That's what I would tell someone about sex. But those are grey, weighty concepts that can be hard to explain. It's just easier to say, "you can get pregnant, you can get STD's, and it'll change the relationship and he'll break up with you." This course of action doesn't give us what we need to know about sex. It doesn't arm us with knowledge that there are ways to prevent STD's and pregnancy. It doesn't even prepare us for sex after marriage, the thing the church wants the most. All it does is lamely try to scare and/or guilt kids out of having sex. And when that tactic fails, and a person has sex, and they don't get pregnant or get an STD . . . a great undermining of church authority takes place.
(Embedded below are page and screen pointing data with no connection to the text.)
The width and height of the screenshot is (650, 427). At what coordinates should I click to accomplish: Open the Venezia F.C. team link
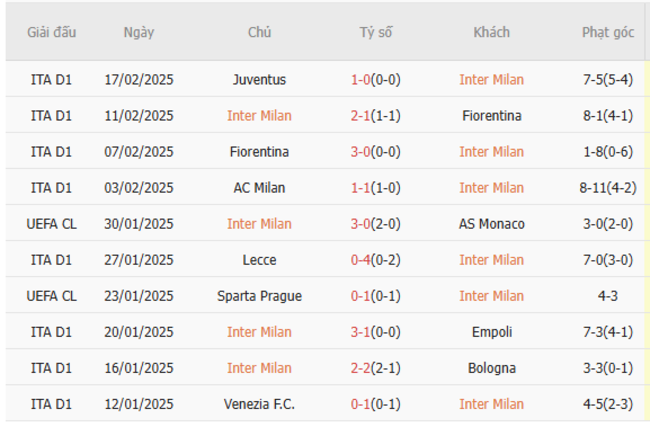(x=259, y=404)
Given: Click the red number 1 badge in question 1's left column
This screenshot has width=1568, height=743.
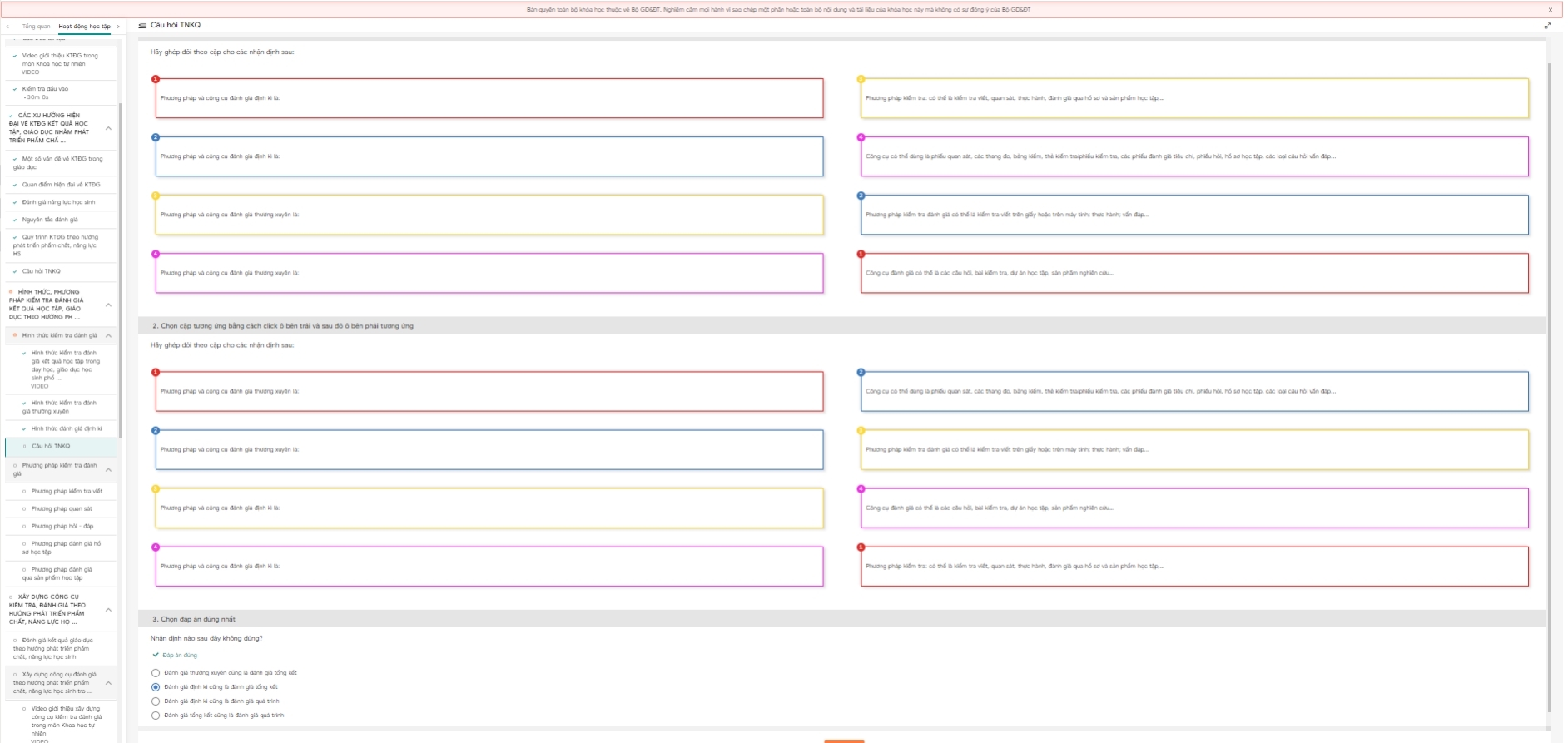Looking at the screenshot, I should point(156,79).
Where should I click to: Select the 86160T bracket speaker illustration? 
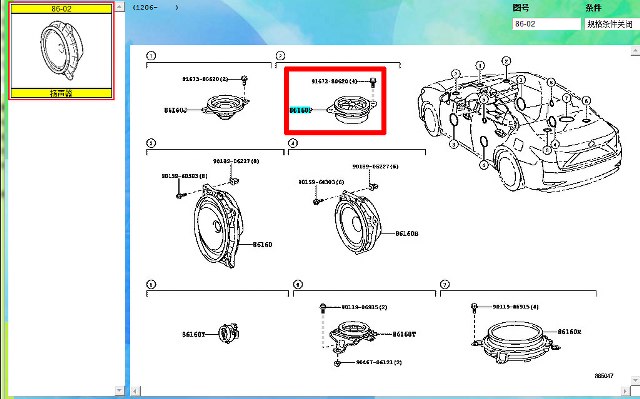pos(351,335)
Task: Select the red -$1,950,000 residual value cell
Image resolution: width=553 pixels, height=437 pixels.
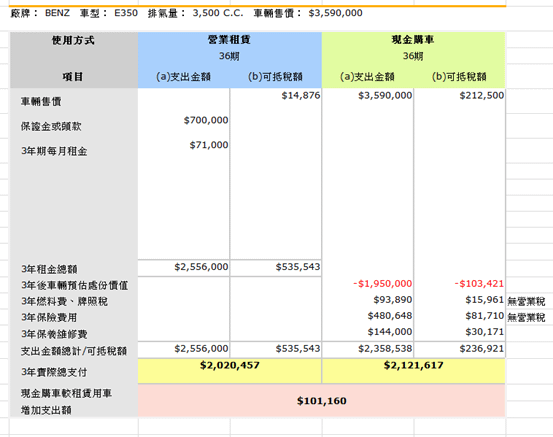Action: click(x=368, y=284)
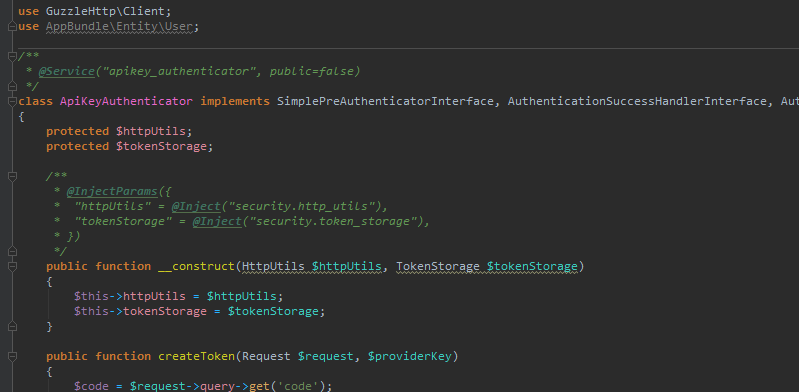Click the @InjectParams annotation link
Image resolution: width=799 pixels, height=392 pixels.
click(112, 192)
It's not the "sexual deviant" that undermines the church, it's the church itself. As children, we are told that life is black and white. But when we step out into the world, we discover it is actually every shade of grey one could imagine -- ranging from the whitest white to the blackest black. Upon that discovery, the church is made a liar. It lies with good intention, but it lies nonetheless.
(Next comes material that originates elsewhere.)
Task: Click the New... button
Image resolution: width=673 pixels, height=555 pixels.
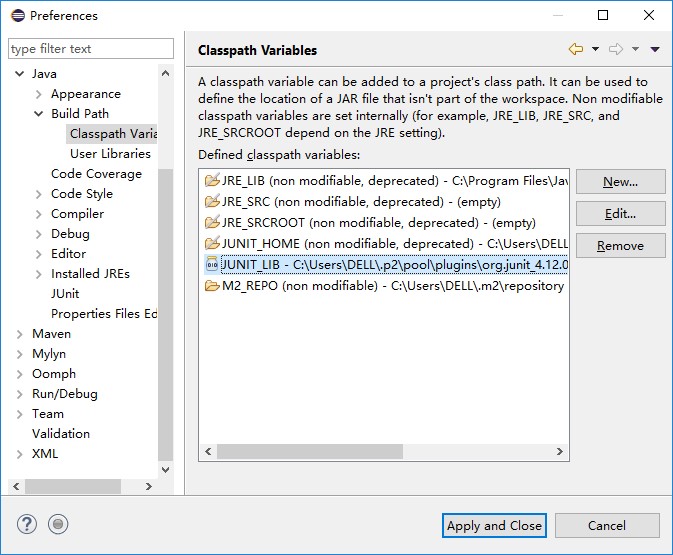Action: (620, 182)
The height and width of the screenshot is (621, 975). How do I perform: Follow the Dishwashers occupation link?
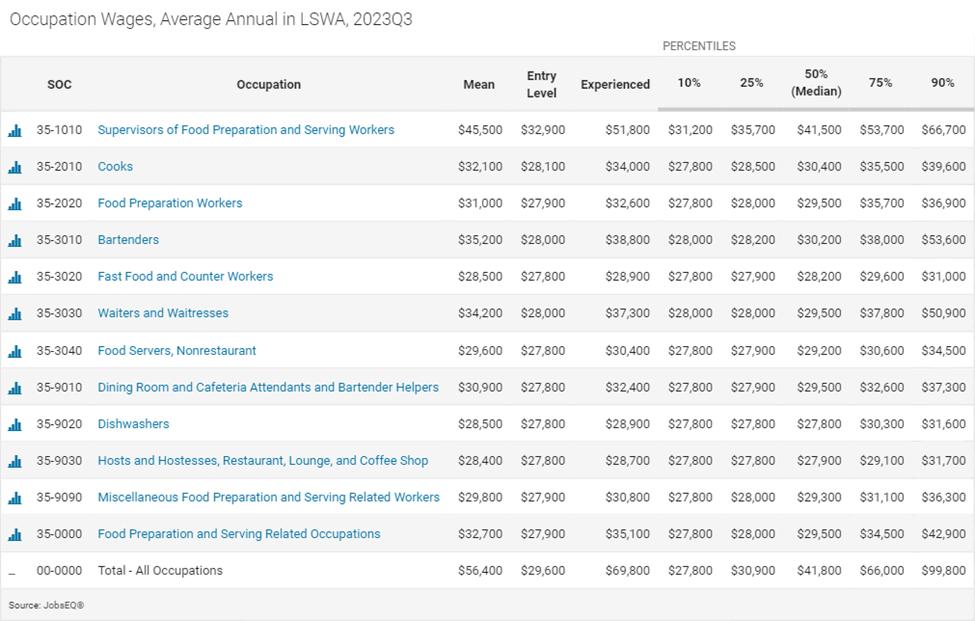coord(133,424)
This is how the church has failed me. It has concerned itself with inward and trivial matters, while ignoring the bigger issues that surround it. When it does address those bigger issues, it addresses it in demeaning and trivial ways. It's almost as if the church sees its entire congregation as children, not adults.
We are taught abstinence, not responsibility. We are taught avoidance, not temperance.
It's a matter of great frustration for me. We get so caught up in "being in the world but not of the world," that we don't actually prepare anyone for the world. It is something I've vowed to not pass on to the next generation.
I live in this world. I don't count it as my home. I'm a pilgrim passing through. The only trouble with that is there's nothing I can do to make that passing any faster. I can't reach my destination until my Heavenly Father says so. So in the meantime, I'm setting up camp here. This is my temporary home and as such, I'm going to try to make it as warm, as comfortable, as welcoming and as loving as I can. I'm going to fight for Truth and Justice. I'm going to battle the darkness by shedding as much light as I can. I'm going to be responsible and conduct myself in a way that brings glory to my Heavenly Father.
Even if that means I fail my church.